→ WHAT IS REQUIRED: Where does "source" occur in the listing? Copy every line that holds it.

→ MATERIAL FOR THIS EXERCISE:

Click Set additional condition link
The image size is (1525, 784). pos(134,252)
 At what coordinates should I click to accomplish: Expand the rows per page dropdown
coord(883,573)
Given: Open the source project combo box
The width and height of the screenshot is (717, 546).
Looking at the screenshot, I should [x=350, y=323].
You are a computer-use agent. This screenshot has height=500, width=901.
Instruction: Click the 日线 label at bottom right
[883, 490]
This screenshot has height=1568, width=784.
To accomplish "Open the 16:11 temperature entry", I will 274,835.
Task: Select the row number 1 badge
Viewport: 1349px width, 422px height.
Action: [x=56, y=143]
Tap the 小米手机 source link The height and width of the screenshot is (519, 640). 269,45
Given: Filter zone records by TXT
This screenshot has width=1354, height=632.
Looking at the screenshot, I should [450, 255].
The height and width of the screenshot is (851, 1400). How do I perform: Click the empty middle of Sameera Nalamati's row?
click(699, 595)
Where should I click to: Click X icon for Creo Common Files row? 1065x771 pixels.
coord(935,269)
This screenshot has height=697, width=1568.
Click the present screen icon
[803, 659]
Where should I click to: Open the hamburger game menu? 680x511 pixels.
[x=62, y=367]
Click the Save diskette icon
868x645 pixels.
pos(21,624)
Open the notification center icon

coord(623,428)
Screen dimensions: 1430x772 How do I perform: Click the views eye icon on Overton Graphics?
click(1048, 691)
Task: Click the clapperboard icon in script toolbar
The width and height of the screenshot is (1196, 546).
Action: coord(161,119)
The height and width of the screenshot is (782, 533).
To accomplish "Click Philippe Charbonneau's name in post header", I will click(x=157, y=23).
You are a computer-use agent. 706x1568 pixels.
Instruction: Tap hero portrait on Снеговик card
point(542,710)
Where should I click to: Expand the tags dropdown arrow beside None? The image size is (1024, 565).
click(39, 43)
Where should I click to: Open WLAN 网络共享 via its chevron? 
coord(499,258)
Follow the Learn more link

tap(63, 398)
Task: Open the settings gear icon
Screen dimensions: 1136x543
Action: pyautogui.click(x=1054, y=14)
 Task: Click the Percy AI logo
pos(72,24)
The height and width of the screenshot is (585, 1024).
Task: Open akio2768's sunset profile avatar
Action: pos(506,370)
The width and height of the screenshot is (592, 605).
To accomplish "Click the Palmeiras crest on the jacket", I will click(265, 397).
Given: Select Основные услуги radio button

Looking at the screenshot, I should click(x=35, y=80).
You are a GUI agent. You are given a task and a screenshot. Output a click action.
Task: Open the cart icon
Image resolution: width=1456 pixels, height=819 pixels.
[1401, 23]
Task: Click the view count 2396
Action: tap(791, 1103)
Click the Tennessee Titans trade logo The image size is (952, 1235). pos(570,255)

→ SOLUTION FOR THIS PROBLEM:
Given: Open the source project combo box
Tap the 小米手机 source link The height and width of the screenshot is (519, 640). 269,45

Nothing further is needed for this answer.